Le mélodramatique La Môme d’Olivier Dahan a également mis le cinéma français à l’honneur puisque Marion Cotillard, parmi une pluie de récompenses, a reçu le César mais aussi l’Oscar (succédant à Signoret qui l’avait obtenu en 1950 mais étant la première française à l’obtenir dans un film en langue française) : tourbillon vertigineux (admirable plan de la mort de Cerdan) aux images néanmoins hypnotiques, avec une caméra qui emprisonne, dicte l’émotion et reflète une société impatiente, consumériste qui ne prend plus le temps. D’analyser. De la distance. De se laisser envoûter par une émotion subreptice et non tapageuse.
La Môme a donc accru la mode du biopic avec également cette année Sagan de Diane Kurys, un film empreint de liberté, de mélancolie, de cynisme, d’oisiveté, de solitude ravageuse à l’image de la vie tumultueuse et intense de l’écrivain mais aussi de la petite musique, si mélodieuse et mélancolique de ses mots. Il y eut aussi le très appliqué Coluche : l’histoire d’un mec, dépourvu de l’iconoclastie de son inspirateur éponyme mais porté par un François-Xavier Demaison sidérant dévorant l’écran faisant revivre Coluche avec sa gestuelle et sa démarche si particulières, sa voix inimitable. Enfin avec le diptyque Mesrine de Jean-François Richet (et Sans arme ni haine ni violence de Jean-Paul Rouve) c’est le symbole d’une époque, la nôtre, où la gloire apparaît comme la qualité ultime. Une époque où les médias sont fascinés par ce qu’ils dénoncent. Une époque où le pouvoir des images l’emporte sur celui de la raison, ce que nous voyons sur ce que nous savons. L’illustration du besoin vorace et irrationnel du public de tout savoir, de s’identifier, même à la vanité.
Cette année, pour le cinéma français, a aussi été celle d’un cinéma décomplexé, qui n’hésite plus à pénétrer sur les terres d’un cinéma de genre dont les Américains avaient le monopole : que ce soit avec la comédie d’action Cash, avec l’adaptation de la bande dessinée Largo Winch, avec le thriller Pour elle, ou avec Secret défense qui, grâce à la construction symétrique du scénario (qui met en parallèle le destin d’une jeune femme recrutée par la DGSE et celui d’un jeune homme embrigadé dans un mouvement terroriste, sans que cela soit caricatural ou artificiel), l’admirable travail de documentation et la consultation qui a précédé le tournage, la mise en scène aussi nerveuse qu’efficace, initie en France un film de genre haletant, populaire et exigeant, aux interprètes irréprochables. On observe aussi une multiplication des films utilisant un montage nerveux, une multiplicité de plans et de lieux, très inspirés de la saga des Jason Bourne.

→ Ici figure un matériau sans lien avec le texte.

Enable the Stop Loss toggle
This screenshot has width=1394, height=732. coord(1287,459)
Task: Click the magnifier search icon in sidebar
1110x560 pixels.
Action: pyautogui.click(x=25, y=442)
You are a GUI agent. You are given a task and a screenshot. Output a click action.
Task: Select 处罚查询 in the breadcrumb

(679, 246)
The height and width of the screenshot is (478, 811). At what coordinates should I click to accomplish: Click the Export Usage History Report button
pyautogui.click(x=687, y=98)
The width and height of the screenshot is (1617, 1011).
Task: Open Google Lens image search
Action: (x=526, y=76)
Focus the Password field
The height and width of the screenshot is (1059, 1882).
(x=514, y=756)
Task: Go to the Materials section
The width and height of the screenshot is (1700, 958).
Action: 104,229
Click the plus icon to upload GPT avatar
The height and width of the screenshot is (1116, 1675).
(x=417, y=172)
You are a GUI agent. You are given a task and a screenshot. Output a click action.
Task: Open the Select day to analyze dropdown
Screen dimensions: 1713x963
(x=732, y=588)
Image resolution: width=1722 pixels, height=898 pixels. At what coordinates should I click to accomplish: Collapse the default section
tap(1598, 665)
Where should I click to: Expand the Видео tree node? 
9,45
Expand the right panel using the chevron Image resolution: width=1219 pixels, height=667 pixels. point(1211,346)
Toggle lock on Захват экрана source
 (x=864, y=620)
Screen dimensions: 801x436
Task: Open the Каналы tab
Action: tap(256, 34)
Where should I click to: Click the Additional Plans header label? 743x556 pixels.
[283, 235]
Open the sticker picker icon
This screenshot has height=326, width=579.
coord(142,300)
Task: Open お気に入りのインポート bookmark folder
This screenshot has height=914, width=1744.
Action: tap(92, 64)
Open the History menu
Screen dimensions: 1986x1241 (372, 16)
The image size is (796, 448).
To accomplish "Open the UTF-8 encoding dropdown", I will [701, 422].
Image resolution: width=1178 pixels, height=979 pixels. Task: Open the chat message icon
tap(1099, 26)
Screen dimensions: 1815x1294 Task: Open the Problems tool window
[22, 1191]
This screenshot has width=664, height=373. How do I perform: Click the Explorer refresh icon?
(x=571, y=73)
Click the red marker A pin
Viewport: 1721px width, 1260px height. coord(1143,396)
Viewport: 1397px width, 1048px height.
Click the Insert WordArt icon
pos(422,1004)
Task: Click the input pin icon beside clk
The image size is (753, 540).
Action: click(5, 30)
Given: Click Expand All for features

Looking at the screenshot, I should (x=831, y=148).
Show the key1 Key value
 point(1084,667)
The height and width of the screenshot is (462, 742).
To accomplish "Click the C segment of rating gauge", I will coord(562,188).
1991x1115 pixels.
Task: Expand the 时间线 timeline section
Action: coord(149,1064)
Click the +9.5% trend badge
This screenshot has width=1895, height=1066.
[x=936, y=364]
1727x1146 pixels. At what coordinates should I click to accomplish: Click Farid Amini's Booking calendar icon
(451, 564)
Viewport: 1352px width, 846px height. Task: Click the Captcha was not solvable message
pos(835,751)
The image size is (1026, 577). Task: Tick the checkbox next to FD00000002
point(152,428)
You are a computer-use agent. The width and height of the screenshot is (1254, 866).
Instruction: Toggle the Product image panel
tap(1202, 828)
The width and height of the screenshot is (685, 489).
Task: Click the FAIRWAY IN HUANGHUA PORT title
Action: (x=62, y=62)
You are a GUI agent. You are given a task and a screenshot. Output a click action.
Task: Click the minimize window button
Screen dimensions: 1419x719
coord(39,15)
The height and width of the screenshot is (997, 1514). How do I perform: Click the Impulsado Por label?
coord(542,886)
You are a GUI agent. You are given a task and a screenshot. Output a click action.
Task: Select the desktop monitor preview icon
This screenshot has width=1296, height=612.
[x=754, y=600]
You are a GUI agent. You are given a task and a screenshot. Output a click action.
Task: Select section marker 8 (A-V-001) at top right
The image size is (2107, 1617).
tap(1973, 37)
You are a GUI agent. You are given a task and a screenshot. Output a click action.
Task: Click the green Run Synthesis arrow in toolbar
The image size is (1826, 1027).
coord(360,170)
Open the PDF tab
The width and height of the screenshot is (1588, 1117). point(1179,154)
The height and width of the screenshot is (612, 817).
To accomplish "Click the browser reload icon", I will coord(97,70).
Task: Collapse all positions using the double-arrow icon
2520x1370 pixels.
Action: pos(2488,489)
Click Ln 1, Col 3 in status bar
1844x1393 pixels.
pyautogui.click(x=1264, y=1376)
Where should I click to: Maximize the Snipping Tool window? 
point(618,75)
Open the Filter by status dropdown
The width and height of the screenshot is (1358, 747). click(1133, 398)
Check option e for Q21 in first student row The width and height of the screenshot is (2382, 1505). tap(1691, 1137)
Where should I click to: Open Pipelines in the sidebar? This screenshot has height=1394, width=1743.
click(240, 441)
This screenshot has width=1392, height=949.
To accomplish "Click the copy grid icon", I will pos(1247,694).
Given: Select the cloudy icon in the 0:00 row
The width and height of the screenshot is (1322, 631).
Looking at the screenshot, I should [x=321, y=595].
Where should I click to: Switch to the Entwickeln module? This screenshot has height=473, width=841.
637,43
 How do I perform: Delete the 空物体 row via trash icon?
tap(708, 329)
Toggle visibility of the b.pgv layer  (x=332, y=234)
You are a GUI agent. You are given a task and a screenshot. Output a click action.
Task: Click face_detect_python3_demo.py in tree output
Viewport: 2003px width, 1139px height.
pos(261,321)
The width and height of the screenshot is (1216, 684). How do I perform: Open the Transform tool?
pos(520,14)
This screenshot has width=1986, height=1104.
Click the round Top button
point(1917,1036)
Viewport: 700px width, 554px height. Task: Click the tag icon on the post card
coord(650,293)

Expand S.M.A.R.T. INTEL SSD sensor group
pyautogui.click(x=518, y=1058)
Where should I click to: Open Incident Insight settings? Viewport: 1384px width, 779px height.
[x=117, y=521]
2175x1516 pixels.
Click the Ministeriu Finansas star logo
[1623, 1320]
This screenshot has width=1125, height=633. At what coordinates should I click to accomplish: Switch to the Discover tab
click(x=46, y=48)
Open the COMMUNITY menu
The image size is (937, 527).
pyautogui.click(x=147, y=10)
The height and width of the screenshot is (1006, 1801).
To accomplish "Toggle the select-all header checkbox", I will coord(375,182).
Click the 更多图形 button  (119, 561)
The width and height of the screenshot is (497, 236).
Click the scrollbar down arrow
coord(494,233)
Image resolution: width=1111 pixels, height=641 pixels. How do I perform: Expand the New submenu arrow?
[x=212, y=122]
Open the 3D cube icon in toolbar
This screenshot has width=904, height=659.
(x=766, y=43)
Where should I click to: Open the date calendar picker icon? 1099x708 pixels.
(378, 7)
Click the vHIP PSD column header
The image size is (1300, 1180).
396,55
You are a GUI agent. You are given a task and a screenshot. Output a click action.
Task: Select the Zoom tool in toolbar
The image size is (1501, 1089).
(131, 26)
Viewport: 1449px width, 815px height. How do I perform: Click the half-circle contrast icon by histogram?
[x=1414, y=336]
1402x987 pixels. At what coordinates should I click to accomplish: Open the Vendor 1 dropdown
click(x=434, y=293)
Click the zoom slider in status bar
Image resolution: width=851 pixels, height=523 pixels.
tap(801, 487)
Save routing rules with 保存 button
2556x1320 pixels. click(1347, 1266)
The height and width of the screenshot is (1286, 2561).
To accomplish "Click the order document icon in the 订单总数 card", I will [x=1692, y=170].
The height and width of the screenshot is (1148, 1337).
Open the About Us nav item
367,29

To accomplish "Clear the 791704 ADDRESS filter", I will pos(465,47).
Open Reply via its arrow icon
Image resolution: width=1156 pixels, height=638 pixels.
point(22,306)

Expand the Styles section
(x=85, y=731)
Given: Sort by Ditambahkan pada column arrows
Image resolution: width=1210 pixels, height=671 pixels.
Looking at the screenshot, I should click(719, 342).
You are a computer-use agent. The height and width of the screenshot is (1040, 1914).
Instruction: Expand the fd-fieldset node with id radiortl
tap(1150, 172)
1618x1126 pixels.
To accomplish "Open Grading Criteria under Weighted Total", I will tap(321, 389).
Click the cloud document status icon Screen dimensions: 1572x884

De poignantes histoires simples
Il n’y a sans doute rien de plus compliqué que de raconter une histoire simple, de la transcender par la sensibilité et le talent de son auteur, et cette année le cinéma a foisonné de poignantes histoires simples : Philippe Claudel, tout d’abord, avec Il y a longtemps que je t’aime , peinture bouleversante d’âmes grises et enfermées, a signé un véritable hymne à la vie.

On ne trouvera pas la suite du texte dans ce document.